'''

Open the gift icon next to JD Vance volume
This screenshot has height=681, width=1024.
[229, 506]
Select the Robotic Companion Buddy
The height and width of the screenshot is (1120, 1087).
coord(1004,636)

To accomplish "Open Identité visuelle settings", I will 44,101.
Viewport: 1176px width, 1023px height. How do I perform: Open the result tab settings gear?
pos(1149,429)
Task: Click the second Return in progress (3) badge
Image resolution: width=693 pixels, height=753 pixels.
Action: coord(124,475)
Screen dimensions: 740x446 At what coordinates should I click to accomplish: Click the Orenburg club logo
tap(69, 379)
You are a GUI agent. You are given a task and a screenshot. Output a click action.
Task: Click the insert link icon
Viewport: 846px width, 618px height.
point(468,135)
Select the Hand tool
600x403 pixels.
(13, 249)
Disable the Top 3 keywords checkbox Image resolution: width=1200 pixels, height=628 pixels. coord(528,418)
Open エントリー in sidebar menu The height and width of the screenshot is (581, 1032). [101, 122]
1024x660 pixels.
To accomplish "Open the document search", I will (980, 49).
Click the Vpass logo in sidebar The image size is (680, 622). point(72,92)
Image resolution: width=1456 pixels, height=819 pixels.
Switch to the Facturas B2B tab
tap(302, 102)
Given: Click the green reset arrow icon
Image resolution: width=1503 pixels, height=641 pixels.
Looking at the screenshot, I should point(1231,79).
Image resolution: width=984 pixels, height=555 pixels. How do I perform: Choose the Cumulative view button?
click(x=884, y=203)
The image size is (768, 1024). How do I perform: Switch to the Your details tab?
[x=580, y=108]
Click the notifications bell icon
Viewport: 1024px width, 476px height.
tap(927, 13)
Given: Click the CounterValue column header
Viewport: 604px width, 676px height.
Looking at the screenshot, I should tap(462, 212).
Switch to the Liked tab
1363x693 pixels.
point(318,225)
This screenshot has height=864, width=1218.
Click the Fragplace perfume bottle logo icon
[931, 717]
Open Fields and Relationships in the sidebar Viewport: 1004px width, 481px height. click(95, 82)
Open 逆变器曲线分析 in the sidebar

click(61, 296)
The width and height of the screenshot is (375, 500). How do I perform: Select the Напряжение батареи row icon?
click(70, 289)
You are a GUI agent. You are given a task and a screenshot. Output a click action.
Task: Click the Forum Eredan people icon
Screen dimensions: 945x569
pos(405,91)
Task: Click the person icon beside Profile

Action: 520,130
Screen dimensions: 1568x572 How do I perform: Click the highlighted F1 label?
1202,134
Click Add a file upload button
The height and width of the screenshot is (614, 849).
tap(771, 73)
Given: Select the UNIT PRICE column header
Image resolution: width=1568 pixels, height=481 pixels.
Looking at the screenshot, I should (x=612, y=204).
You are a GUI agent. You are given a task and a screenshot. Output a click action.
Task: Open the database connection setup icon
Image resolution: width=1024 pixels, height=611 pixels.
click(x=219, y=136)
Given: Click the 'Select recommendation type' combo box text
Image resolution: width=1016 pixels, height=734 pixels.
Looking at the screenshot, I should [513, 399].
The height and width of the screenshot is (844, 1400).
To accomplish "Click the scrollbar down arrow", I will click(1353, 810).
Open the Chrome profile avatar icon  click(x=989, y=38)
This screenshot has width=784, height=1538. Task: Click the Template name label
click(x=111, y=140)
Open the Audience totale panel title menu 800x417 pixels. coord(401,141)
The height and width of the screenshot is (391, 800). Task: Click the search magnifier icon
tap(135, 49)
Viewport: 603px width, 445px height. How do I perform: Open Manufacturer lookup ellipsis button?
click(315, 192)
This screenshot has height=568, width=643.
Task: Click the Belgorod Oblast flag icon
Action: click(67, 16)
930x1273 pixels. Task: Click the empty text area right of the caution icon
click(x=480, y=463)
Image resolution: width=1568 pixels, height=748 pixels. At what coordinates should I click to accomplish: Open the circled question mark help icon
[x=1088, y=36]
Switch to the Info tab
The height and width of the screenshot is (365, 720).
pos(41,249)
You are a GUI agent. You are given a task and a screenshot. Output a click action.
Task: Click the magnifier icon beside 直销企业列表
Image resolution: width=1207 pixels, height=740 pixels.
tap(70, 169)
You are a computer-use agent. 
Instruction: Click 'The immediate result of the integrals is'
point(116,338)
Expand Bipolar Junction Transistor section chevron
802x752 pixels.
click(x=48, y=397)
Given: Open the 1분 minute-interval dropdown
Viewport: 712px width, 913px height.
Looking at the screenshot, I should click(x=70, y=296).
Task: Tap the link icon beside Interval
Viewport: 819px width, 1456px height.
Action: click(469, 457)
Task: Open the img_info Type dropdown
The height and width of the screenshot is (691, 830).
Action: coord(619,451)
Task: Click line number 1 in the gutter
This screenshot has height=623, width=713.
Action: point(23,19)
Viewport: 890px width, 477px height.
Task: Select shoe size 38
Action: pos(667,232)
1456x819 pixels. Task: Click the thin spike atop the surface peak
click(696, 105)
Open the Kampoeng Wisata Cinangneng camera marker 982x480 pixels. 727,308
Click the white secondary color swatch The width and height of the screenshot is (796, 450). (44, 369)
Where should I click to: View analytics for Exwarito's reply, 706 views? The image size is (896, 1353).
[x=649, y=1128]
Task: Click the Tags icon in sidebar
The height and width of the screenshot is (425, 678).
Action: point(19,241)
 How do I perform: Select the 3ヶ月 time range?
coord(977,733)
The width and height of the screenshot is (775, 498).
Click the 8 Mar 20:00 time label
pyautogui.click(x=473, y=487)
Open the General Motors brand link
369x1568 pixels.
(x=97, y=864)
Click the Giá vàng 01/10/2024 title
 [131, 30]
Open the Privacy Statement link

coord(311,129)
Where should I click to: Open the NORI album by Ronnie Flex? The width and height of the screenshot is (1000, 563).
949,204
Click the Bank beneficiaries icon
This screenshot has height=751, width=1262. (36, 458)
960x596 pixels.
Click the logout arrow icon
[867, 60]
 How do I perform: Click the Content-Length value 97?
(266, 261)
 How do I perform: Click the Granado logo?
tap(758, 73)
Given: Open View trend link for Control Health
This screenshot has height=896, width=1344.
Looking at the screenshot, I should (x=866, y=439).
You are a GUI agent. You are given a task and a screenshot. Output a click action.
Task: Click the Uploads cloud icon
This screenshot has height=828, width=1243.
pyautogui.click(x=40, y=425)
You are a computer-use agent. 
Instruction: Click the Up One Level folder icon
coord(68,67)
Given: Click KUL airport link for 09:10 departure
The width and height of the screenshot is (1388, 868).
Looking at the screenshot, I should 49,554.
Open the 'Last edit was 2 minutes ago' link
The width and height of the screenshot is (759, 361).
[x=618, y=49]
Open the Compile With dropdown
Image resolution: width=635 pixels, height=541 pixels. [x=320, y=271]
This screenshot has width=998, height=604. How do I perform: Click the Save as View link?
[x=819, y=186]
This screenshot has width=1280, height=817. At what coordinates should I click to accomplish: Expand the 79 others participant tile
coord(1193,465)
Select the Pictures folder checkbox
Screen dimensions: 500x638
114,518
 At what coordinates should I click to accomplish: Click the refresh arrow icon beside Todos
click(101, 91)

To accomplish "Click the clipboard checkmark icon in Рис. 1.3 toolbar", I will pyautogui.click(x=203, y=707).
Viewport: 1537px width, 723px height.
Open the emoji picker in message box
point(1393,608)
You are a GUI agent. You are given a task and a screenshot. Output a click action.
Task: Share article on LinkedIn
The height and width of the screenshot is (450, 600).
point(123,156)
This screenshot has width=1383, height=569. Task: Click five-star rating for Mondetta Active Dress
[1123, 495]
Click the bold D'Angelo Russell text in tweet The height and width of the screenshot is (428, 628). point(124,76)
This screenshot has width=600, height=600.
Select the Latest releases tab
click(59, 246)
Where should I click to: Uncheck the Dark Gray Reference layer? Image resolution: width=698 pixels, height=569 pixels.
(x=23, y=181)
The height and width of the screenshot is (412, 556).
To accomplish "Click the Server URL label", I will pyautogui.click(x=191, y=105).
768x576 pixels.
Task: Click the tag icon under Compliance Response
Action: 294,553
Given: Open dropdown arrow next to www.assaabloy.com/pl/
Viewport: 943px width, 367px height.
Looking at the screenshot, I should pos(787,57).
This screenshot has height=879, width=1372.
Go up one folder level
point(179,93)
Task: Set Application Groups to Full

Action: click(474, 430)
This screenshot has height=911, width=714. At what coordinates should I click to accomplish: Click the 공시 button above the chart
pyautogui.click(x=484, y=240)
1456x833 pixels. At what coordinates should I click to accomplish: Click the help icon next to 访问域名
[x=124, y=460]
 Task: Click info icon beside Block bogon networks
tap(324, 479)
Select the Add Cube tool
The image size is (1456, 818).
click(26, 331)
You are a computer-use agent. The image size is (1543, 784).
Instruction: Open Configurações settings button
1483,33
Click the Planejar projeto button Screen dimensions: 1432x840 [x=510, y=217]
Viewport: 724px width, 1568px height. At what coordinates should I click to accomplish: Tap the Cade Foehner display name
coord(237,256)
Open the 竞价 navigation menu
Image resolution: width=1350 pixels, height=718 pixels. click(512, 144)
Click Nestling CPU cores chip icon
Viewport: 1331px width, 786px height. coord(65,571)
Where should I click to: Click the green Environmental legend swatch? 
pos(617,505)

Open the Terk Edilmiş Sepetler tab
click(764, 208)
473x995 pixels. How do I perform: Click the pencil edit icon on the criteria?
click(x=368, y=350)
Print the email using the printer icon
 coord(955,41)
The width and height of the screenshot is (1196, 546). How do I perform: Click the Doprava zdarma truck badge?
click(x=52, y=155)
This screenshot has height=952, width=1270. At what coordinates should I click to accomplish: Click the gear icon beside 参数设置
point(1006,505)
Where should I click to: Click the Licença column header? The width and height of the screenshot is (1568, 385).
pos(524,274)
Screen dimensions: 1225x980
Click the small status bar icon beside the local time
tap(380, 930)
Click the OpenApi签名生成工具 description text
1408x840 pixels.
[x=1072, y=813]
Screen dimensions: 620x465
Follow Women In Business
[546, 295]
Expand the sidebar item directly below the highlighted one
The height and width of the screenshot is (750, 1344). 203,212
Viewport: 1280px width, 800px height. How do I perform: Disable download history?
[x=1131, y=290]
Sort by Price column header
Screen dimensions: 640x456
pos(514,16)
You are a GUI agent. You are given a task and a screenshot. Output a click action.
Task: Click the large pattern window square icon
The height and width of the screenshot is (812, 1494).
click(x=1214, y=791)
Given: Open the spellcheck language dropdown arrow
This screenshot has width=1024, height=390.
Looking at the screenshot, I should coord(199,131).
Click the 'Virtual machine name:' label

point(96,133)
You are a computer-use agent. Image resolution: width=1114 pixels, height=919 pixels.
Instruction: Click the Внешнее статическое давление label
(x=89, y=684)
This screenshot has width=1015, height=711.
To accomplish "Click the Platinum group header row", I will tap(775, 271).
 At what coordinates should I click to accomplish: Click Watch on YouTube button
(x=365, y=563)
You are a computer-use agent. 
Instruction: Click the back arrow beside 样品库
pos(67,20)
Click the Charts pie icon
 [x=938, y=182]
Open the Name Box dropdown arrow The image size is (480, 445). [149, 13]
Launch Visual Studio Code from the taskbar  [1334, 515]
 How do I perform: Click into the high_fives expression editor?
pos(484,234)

'''

**WHAT YOU WILL DO**
The required output is every line above from the one with "Task: Click the Forum Eredan people icon" down to the one with "Given: Select the UNIT PRICE column header", restated word for word, ends included.

**EXPECTED OUTPUT**
Task: Click the Forum Eredan people icon
Screen dimensions: 945x569
pos(405,91)
Task: Click the person icon beside Profile

Action: 520,130
Screen dimensions: 1568x572 How do I perform: Click the highlighted F1 label?
1202,134
Click Add a file upload button
The height and width of the screenshot is (614, 849).
tap(771, 73)
Given: Select the UNIT PRICE column header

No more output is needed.